Но приставания не прекратились.
— На три пушки два канонира. Заряжают, стреляют. Солдаты охлаждают и чистят, а матросы вообще никакого отношения к пушкам не имеют, — услышала я за стенкой голос Данияра.
Один момент… если Данияр там, то кто же тогда здесь? Я стала потихоньку поворачиваться, сжимая руку в кулак.
Лопоухий, дурашливый щенок тыкался мне в шею розовым носом, виляя куцым хвостом.
Я засмеялась и положила его на себя, поверх одеяла.
— Какой милашка, — погладила я мягкую спинку. — И как ты сюда забрался?

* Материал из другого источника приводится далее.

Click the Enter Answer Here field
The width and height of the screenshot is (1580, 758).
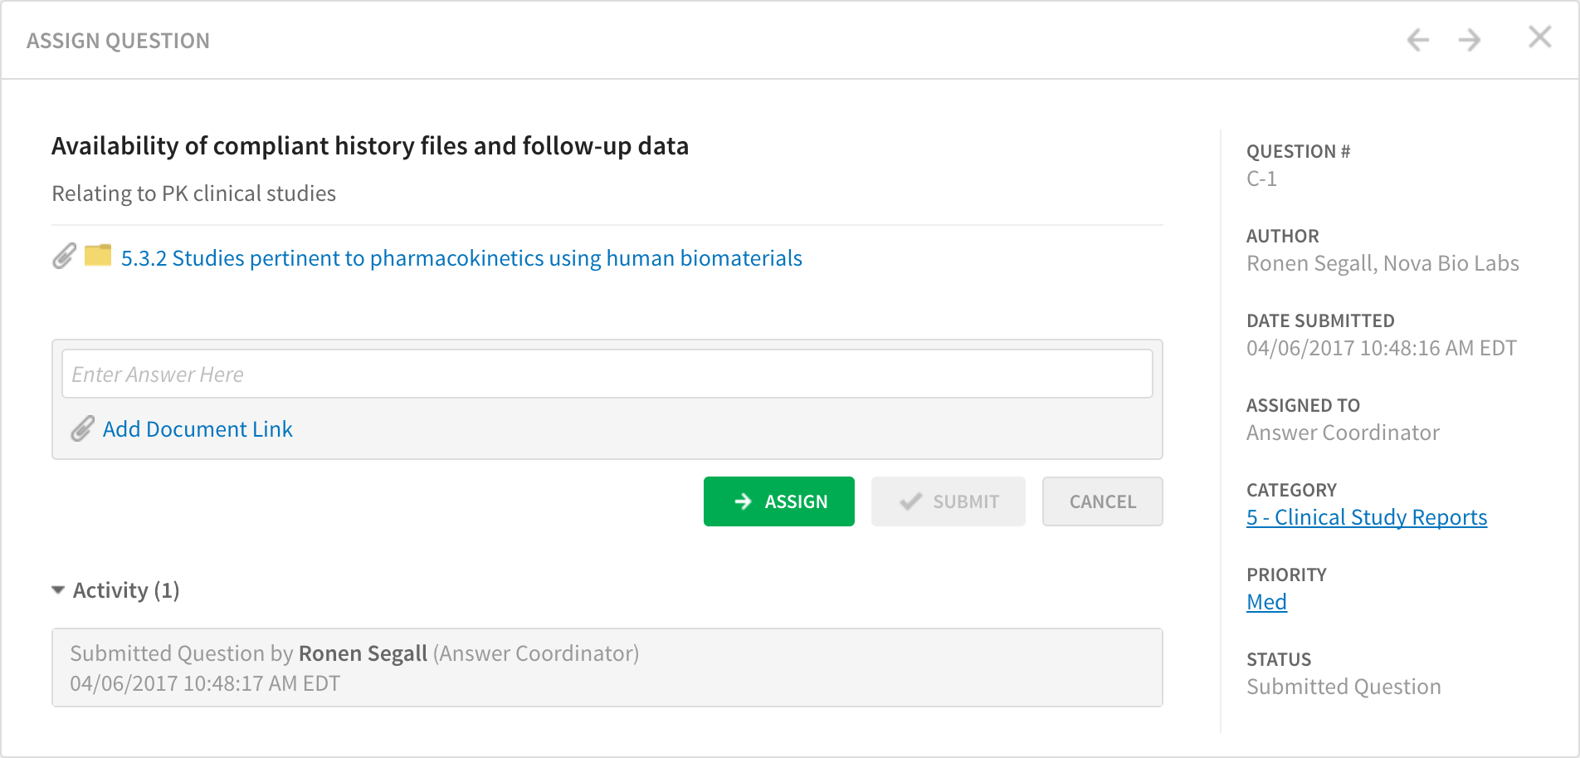[607, 374]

Стоило мне заговорить, как дверь приоткрылась, и заглянул Данияр:
— Проснулась? Вечер уже. Что ночью делать будешь?
— Тебе не дам поспать.
— Уже испугался. Смотри, поймаю на слове, потом не отвертишься, — он притворил за собой дверь и уселся на кровать, придвигая ко мне кожаный кофр с нашей одеждой. — Кастусь уже баню растопил, пойдём. У меня даже кости промокли от этой сырости.
— Жарко чересчур. Нужно сказать, чтобы дров больше не подбрасывал, голова будет болеть, если в такой духоте спать. А лошадей ты привёл?

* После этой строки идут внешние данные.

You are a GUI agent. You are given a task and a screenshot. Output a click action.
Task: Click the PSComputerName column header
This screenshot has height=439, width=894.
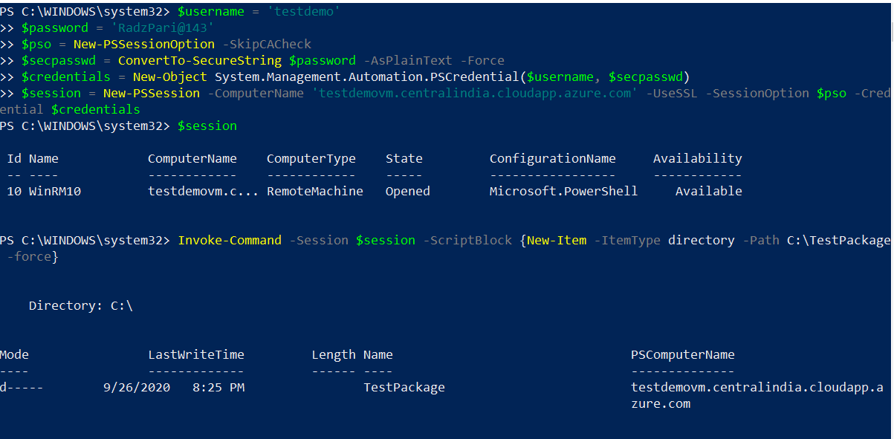[682, 354]
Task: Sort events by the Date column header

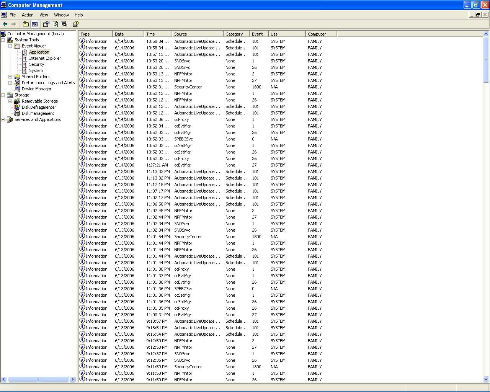Action: tap(128, 34)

— Расседлал и сена дал. Корчмарь там соскучился уже, на ужин зовёт. У него сейчас людно — все пьют, никто не ест.
— Фу, сам пускай доедает свои двухнедельные запасы. Посмотри, какой забавный щеночек! — сунула я ему в лицо пёсика, который тотчас же лизнул Данияра в нос. — Давай и мы дома заведём кого-нибудь?
— Ага, пожалел я однажды мокрого грязного щеночка, притащил к нам домой, а из него потом такой телёнок вымахал, что пришлось его твоим родителям сплавить, он у нас мебель от радости переворачивал и нас с кровати сбрасывал. Поднимайся, Кастусь нам чаю травяного с собой налил, уверил, что полезно.
Я даже не стала спрашивать, какие травы в него входят, ведьмаку-то виднее.
Выйдя из бани, расположившейся за домом, почти у самого леса, я плотнее укуталась в плащ. Погода совсем испортилась: промозглый ветер трепал и без того влажные волосы, и дождь заметно усилился. На крылечке, ютясь под крышей и поджав мокрый хвост, хрипло мяукала чёрная кошка. Я приоткрыла дверь и легонько подтолкнула её ногой, помогая преодолеть её нерешительность.
— Блошка, ты уже тут? Что, заболела? — раздался из кухни громогласный голос хозяина. — Она у меня всё время по лесу шарится. На, иди, ешь! Ну а тебя как звать-то, красна девица? Ужас, до чего красна.
— Ладомира, — я почувствовала, что еще больше краснею.
— А я — Кастусь, — он не переставал помешивать булькающее в котелке кушанье. — Как тебе веники мои дубовые?
— Не знаю, не люблю такой экзекуции.
— Ну и зря. Полезно. А Данияра где потеряла?
— Дорогу знает, найдётся, — я наблюдала, как он накрывает на стол, гремя глиняной посудой. — Я помогу?
— Свечки вон зажги, темнеет на дворе, — Кастусь указал на кованый, с завитушками в виде листьев, канделябр.
— Вы один тут живёте?
— Один. Если не считать Блошку и Опупения.
— Кого?
— Щенка. Я его кратко кличу м Пенёк, он свою кличку оправдывает. В Весниже купил, обещали, громадным волкодавом вырастет. А то волки совсем стыд потеряли — зимой даже к самой хате подбираются. В один сильно морозный год трёх овец утащили, у нас тогда с жёнкой хозяйство немалое было.
— А где сейчас ваша жена?
— Да уж двенадцать лет, как в иной мир отправилась.
— Простите, я не знала…
— Дочка осталась. Замуж в Златоселище вышла. Навещают меня частенько, особенно, когда деньги нужны.
Я улыбнулась.
— Ну, а я не против. Плох тот родитель, который не дорастит своё дитя до старости, — Кастусь снял с огня дымящийся котелок, поставил его в центр стола на деревянный кругляш, и потянулся за поварёшкой.
Скрипнула дверь, и в кухню ввалился весёлый и румяный Данияр:
— Эх, жаль, что дождь, я бы до речки пробежался — окунуться.
— Я тоже так раньше делал, пока к купающимся бабам случайно не нырнул. Вот визгу-то было! — звучно рассмеялся Кастусь, ставя на стол высокий кувшин с изогнутой ручкой. — Вот, попробуйте, квас собственного производства. Блошка! А ну, брысь со стола, наглое ты создание!